Cosmic Data Solutions uses a SAML-based Lightweight Directory Active Protocol (LDAP) directory for user management. When a company’s employee is terminated, they are first disabled in the LDAP directory. Requests for user deactivations are then sent to various applications and systems. However, a terminated employee who was recently disabled in the LDAP directory was able to log in to Salesforce two days after termination. What should an architect recommend to prevent this from happening in the future?
Choose 2 answers.
- Configure an authentication provider for the LDAP directory.
- Define a SAML Single Sign-On Setting for the LDAP directory in Salesforce.
- Disable Login Form authentication on the My Domain page in Setup.
- Define a custom login flow that executes a callout during login.
- Define a SAML Single Sign-On Setting for the LDAP directory in Salesforce.

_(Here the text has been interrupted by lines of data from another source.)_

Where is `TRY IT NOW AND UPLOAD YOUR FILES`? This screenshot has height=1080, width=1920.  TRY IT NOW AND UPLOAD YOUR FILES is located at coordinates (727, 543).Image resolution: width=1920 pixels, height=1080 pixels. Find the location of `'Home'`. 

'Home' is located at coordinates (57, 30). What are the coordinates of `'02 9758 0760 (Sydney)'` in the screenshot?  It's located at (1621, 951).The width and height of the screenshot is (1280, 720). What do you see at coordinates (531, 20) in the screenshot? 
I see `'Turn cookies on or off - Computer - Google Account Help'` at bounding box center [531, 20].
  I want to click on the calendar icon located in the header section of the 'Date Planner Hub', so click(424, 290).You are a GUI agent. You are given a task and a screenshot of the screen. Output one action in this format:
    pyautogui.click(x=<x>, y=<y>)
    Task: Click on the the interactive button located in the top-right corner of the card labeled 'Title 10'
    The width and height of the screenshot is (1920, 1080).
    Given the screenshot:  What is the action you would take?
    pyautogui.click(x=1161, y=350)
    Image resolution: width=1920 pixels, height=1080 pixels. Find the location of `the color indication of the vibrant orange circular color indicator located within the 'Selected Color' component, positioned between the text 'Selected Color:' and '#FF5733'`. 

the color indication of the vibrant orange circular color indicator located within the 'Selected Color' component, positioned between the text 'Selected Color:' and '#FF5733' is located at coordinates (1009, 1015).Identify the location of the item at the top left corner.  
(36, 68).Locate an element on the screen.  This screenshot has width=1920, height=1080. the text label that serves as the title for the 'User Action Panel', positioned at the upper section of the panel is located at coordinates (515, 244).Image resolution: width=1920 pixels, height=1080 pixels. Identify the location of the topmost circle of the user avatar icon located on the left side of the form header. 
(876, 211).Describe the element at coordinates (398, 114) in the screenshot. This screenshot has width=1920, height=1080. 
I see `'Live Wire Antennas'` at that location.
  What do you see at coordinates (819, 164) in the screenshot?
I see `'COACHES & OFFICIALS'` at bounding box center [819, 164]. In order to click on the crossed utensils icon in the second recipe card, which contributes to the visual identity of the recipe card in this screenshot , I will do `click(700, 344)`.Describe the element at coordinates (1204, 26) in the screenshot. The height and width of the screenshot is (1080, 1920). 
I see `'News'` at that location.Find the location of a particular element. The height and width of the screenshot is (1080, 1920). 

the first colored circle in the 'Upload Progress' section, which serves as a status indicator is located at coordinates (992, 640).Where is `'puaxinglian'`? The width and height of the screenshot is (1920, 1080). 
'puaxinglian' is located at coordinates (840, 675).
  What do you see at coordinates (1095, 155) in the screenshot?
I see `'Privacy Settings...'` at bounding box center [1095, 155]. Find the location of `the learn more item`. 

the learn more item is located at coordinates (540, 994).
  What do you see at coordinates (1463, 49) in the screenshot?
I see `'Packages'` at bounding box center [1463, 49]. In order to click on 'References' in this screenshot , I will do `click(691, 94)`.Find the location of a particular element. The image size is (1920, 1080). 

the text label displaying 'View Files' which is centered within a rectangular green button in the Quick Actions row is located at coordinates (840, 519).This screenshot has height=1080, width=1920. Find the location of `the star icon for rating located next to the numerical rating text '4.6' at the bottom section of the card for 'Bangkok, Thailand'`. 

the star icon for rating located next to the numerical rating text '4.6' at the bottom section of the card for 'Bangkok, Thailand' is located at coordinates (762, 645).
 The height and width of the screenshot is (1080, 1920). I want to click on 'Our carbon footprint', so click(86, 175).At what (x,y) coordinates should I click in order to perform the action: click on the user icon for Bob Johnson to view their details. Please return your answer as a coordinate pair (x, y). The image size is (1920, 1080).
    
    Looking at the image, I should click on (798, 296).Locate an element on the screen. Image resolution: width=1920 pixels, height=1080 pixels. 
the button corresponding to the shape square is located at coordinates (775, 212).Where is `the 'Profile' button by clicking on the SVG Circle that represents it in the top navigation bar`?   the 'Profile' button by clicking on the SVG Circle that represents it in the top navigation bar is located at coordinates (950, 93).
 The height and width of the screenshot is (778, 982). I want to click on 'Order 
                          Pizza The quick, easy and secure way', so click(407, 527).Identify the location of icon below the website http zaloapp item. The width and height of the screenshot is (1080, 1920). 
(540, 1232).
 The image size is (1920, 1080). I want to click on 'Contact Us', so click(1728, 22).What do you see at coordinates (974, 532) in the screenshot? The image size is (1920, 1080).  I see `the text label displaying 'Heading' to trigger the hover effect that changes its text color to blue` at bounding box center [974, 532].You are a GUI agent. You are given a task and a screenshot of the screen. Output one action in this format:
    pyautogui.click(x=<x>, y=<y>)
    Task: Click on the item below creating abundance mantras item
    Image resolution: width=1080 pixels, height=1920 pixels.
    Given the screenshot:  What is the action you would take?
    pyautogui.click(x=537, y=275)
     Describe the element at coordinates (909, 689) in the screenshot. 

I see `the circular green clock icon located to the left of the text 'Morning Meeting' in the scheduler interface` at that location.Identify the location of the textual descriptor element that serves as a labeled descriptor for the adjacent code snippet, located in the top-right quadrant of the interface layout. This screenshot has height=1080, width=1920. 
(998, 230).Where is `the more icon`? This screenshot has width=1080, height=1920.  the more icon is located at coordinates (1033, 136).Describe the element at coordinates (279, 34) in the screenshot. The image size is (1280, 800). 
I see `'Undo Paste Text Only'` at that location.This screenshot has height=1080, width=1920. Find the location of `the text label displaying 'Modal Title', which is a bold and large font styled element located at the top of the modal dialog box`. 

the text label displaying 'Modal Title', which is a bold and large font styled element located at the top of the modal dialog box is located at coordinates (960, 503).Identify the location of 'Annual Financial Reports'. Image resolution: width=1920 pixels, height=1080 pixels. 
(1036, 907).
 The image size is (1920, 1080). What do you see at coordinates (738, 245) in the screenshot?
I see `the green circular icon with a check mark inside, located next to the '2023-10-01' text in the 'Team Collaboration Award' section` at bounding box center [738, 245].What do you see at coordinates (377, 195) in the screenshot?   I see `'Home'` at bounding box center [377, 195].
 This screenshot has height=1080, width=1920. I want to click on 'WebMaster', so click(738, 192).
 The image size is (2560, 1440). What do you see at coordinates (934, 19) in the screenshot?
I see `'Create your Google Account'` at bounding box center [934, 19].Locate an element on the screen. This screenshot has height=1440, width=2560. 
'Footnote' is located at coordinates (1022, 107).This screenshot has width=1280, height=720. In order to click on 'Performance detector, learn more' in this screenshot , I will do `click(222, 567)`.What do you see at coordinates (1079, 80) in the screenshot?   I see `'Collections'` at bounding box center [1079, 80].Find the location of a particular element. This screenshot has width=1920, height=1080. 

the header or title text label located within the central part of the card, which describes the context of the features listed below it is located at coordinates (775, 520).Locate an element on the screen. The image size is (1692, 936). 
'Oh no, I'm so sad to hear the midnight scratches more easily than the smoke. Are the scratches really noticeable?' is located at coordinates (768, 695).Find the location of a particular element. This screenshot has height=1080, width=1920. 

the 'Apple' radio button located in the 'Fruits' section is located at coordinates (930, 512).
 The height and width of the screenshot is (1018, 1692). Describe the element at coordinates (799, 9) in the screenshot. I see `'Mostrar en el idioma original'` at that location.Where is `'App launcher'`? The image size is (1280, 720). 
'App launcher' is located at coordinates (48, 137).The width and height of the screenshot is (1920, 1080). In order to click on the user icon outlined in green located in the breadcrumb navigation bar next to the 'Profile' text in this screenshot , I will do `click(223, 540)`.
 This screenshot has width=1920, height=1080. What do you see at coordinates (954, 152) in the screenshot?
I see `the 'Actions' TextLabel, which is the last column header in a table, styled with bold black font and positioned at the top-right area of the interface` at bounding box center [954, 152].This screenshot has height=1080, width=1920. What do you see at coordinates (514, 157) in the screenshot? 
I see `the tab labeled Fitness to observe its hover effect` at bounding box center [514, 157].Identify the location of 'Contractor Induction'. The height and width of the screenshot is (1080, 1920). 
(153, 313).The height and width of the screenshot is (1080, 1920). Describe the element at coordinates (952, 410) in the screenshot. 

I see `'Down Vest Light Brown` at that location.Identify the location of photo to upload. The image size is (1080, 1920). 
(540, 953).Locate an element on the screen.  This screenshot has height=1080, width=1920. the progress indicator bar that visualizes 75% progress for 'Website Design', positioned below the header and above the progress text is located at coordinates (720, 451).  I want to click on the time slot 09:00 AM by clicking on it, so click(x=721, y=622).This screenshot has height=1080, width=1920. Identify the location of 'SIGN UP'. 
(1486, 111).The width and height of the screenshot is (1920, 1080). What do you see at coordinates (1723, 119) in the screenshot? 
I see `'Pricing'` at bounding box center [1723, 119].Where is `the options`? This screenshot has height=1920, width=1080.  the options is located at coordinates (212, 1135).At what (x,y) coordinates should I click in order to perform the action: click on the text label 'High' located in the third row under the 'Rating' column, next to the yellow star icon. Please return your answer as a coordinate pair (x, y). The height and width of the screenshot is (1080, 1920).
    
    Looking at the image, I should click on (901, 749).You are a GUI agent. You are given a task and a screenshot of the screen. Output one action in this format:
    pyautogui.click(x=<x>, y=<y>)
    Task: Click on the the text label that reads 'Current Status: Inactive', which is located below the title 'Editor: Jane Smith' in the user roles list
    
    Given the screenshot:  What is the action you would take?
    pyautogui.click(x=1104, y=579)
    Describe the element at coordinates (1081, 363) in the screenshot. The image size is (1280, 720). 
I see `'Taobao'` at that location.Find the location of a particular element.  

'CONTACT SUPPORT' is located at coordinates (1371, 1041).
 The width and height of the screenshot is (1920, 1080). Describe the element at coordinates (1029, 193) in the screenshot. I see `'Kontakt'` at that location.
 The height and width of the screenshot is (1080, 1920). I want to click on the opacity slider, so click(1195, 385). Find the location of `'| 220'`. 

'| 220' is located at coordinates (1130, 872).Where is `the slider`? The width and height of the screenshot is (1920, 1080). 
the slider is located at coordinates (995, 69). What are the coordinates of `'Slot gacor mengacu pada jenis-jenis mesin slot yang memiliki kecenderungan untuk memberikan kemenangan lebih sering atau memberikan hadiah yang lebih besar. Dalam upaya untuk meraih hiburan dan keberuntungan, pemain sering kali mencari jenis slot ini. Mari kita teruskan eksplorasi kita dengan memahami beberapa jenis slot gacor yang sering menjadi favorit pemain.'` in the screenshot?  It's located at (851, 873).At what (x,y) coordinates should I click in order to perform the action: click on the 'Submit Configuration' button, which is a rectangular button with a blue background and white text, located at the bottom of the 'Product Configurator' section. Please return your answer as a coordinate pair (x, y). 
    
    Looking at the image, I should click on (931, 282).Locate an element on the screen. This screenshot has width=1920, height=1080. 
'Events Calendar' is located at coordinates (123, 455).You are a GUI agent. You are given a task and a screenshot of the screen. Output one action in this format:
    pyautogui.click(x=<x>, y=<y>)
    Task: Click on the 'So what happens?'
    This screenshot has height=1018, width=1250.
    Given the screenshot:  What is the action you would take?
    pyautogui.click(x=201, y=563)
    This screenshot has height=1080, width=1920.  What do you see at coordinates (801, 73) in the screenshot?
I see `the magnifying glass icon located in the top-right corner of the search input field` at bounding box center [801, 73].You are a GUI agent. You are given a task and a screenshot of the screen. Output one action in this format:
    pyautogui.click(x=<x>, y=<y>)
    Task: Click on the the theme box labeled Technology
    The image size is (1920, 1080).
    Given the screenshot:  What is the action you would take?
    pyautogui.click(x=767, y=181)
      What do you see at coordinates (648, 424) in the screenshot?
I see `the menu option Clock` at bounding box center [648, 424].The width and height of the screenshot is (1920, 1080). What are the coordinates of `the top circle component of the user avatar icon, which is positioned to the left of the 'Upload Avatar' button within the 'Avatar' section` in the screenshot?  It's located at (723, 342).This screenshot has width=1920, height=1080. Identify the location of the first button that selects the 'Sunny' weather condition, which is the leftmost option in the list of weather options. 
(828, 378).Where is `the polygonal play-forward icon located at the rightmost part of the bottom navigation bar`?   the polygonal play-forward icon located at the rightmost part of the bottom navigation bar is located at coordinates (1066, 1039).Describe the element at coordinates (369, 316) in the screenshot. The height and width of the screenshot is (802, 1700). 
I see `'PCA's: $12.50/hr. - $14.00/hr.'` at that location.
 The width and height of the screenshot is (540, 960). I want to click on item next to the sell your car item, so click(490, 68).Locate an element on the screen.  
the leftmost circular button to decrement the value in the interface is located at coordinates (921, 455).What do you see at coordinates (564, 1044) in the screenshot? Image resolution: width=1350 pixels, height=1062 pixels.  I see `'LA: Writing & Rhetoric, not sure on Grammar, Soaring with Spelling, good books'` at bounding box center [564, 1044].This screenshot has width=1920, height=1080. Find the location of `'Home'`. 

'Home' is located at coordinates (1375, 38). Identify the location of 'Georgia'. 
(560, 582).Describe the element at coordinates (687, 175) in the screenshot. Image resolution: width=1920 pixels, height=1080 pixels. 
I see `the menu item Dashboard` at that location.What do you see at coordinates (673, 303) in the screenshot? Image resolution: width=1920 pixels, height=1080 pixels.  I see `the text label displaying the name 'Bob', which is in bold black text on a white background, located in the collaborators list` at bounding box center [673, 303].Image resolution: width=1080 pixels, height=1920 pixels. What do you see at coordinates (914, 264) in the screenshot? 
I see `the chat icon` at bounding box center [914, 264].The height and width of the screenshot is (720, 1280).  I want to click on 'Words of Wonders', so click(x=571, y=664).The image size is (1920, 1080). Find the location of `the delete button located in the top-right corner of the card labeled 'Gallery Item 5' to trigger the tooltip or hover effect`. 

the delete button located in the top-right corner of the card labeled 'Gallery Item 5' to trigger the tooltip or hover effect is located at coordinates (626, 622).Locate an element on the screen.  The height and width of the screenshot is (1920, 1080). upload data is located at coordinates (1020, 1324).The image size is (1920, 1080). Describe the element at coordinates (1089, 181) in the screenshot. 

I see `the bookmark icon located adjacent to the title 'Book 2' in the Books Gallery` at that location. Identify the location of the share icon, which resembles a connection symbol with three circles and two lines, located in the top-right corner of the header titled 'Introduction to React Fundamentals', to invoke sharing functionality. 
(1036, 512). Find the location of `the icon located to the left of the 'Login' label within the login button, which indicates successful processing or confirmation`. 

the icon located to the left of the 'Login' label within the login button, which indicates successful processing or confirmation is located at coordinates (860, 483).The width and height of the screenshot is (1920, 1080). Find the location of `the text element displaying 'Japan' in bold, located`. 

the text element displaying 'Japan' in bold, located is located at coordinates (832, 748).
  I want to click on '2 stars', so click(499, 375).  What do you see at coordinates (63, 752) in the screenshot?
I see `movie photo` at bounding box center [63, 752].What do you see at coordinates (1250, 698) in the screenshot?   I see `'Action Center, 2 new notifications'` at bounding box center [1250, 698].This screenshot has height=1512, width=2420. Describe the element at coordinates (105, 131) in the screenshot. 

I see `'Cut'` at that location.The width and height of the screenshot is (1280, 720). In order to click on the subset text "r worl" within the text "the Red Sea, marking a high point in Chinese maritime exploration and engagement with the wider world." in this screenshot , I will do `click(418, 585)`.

- Disable Login Form authentication on the My Domain page in Setup.
Cosmic Electronics has set up an Experience Cloud site that allows customers to access order data. The company would like to enable them to log in with their Facebook or LinkedIn credentials. What should an identity architect recommend for this requirement?
Choose 1 answer.
- Set up Salesforce as a service provider by configuring predefined authentication providers for Facebook and LinkedIn.
- Configure Facebook and LinkedIn as service providers and set up Salesforce as the identity provider.
- Configure Facebook and LinkedIn as both identity and service providers.
- Set up Facebook and LinkedIn as service providers and Active Directory (AD) as the identity provider.
- Set up Salesforce as a service provider by configuring predefined authentication providers for Facebook and LinkedIn.
Cosmic Solutions has integrated Google Workspace with Salesforce by defining a connected app. It would like to implement automation to enable, disable, freeze, suspend, and reactivate existing users in Google Workspace based on similar actions in Salesforce. Users should be automatically provisioned via a service endpoint before they can access Google Workspace tools from Salesforce. What should be recommended to meet this requirement?
Choose 1 answer.
- Configure User Provisioning for the connected app.
- Create a SAML JIT (Just-In-Time) handler class.
- Define an Apex trigger on the UserLogin object.
- Use Apex callouts to perform the required actions.
- Configure User Provisioning for the connected app.